■ Data to use ■
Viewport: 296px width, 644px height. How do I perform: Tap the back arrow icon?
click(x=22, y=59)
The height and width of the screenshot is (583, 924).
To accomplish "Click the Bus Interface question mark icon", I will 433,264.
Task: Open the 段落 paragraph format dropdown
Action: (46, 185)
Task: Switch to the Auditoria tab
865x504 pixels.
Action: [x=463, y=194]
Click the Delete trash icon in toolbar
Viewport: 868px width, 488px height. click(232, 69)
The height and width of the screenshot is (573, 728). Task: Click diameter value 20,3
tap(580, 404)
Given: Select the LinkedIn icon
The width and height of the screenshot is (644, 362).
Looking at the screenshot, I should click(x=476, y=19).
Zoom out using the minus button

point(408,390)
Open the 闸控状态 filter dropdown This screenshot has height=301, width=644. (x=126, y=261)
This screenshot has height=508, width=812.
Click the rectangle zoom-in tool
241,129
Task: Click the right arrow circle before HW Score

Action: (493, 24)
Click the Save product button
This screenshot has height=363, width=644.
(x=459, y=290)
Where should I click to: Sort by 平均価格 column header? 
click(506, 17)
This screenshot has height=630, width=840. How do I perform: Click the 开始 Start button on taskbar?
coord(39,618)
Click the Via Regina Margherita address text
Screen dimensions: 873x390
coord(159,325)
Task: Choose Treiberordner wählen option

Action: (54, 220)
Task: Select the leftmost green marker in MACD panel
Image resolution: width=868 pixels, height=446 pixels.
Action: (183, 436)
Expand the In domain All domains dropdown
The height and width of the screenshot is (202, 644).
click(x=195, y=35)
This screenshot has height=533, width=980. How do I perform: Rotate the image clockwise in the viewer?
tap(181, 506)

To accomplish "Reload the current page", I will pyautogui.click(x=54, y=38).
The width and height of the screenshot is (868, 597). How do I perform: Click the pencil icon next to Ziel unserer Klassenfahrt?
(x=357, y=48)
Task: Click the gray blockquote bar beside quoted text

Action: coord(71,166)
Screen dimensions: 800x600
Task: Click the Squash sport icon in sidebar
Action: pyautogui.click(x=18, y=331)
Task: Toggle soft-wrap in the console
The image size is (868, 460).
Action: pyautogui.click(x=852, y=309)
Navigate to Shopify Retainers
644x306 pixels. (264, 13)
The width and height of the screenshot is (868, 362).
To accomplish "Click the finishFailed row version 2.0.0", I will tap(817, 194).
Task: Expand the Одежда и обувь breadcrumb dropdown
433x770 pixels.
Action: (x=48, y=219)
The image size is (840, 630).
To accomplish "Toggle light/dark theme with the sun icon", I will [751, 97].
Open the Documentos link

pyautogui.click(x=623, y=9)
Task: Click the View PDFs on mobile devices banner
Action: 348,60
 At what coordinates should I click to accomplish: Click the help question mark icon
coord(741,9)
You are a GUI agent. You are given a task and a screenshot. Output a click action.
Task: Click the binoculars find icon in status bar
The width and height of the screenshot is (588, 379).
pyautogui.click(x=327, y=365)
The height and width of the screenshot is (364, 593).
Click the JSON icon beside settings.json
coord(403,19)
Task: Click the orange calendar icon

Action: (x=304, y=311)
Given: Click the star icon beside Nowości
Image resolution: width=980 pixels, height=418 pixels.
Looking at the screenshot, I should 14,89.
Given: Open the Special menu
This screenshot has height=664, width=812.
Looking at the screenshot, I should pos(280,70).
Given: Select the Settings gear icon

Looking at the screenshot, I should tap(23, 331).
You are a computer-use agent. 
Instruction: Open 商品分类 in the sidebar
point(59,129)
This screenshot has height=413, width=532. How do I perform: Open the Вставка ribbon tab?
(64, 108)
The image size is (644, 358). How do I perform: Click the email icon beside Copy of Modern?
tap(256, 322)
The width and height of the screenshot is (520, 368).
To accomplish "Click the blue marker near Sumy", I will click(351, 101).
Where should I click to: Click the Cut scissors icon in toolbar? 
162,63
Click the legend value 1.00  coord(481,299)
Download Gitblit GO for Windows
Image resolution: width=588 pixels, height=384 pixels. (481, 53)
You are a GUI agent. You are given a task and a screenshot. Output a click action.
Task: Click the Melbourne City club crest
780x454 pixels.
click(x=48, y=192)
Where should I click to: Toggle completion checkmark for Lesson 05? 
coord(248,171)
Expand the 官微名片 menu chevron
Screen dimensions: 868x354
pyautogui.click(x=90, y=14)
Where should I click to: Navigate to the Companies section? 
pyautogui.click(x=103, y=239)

■ What you will do ■
Each record must be repeated exactly as it is.

■ Answer to this task ■
Viewport: 296px width, 644px height. How do I perform: Tap the back arrow icon?
click(x=22, y=59)
The height and width of the screenshot is (583, 924).
To accomplish "Click the Bus Interface question mark icon", I will 433,264.
Task: Open the 段落 paragraph format dropdown
Action: (46, 185)
Task: Switch to the Auditoria tab
865x504 pixels.
Action: [x=463, y=194]
Click the Delete trash icon in toolbar
Viewport: 868px width, 488px height. click(232, 69)
The height and width of the screenshot is (573, 728). Task: Click diameter value 20,3
tap(580, 404)
Given: Select the LinkedIn icon
The width and height of the screenshot is (644, 362).
Looking at the screenshot, I should click(x=476, y=19).
Zoom out using the minus button

point(408,390)
Open the 闸控状态 filter dropdown This screenshot has height=301, width=644. (x=126, y=261)
This screenshot has height=508, width=812.
Click the rectangle zoom-in tool
241,129
Task: Click the right arrow circle before HW Score

Action: (493, 24)
Click the Save product button
This screenshot has height=363, width=644.
(x=459, y=290)
Where should I click to: Sort by 平均価格 column header? 
click(506, 17)
This screenshot has height=630, width=840. How do I perform: Click the 开始 Start button on taskbar?
coord(39,618)
Click the Via Regina Margherita address text
Screen dimensions: 873x390
coord(159,325)
Task: Choose Treiberordner wählen option

Action: (54, 220)
Task: Select the leftmost green marker in MACD panel
Image resolution: width=868 pixels, height=446 pixels.
Action: (183, 436)
Expand the In domain All domains dropdown
The height and width of the screenshot is (202, 644).
click(x=195, y=35)
This screenshot has height=533, width=980. How do I perform: Rotate the image clockwise in the viewer?
tap(181, 506)

To accomplish "Reload the current page", I will pyautogui.click(x=54, y=38).
The width and height of the screenshot is (868, 597). How do I perform: Click the pencil icon next to Ziel unserer Klassenfahrt?
(x=357, y=48)
Task: Click the gray blockquote bar beside quoted text

Action: coord(71,166)
Screen dimensions: 800x600
Task: Click the Squash sport icon in sidebar
Action: pyautogui.click(x=18, y=331)
Task: Toggle soft-wrap in the console
The image size is (868, 460).
Action: pyautogui.click(x=852, y=309)
Navigate to Shopify Retainers
644x306 pixels. (264, 13)
The width and height of the screenshot is (868, 362).
To accomplish "Click the finishFailed row version 2.0.0", I will tap(817, 194).
Task: Expand the Одежда и обувь breadcrumb dropdown
433x770 pixels.
Action: (x=48, y=219)
The image size is (840, 630).
To accomplish "Toggle light/dark theme with the sun icon", I will [751, 97].
Open the Documentos link

pyautogui.click(x=623, y=9)
Task: Click the View PDFs on mobile devices banner
Action: 348,60
 At what coordinates should I click to accomplish: Click the help question mark icon
coord(741,9)
You are a GUI agent. You are given a task and a screenshot. Output a click action.
Task: Click the binoculars find icon in status bar
The width and height of the screenshot is (588, 379).
pyautogui.click(x=327, y=365)
The height and width of the screenshot is (364, 593).
Click the JSON icon beside settings.json
coord(403,19)
Task: Click the orange calendar icon

Action: (x=304, y=311)
Given: Click the star icon beside Nowości
Image resolution: width=980 pixels, height=418 pixels.
Looking at the screenshot, I should 14,89.
Given: Open the Special menu
This screenshot has height=664, width=812.
Looking at the screenshot, I should pos(280,70).
Given: Select the Settings gear icon

Looking at the screenshot, I should tap(23, 331).
You are a computer-use agent. 
Instruction: Open 商品分类 in the sidebar
point(59,129)
This screenshot has height=413, width=532. How do I perform: Open the Вставка ribbon tab?
(64, 108)
The image size is (644, 358). How do I perform: Click the email icon beside Copy of Modern?
tap(256, 322)
The width and height of the screenshot is (520, 368).
To accomplish "Click the blue marker near Sumy", I will click(351, 101).
Where should I click to: Click the Cut scissors icon in toolbar? 
162,63
Click the legend value 1.00  coord(481,299)
Download Gitblit GO for Windows
Image resolution: width=588 pixels, height=384 pixels. (481, 53)
You are a GUI agent. You are given a task and a screenshot. Output a click action.
Task: Click the Melbourne City club crest
780x454 pixels.
click(x=48, y=192)
Where should I click to: Toggle completion checkmark for Lesson 05? 
coord(248,171)
Expand the 官微名片 menu chevron
Screen dimensions: 868x354
pyautogui.click(x=90, y=14)
Where should I click to: Navigate to the Companies section? 
pyautogui.click(x=103, y=239)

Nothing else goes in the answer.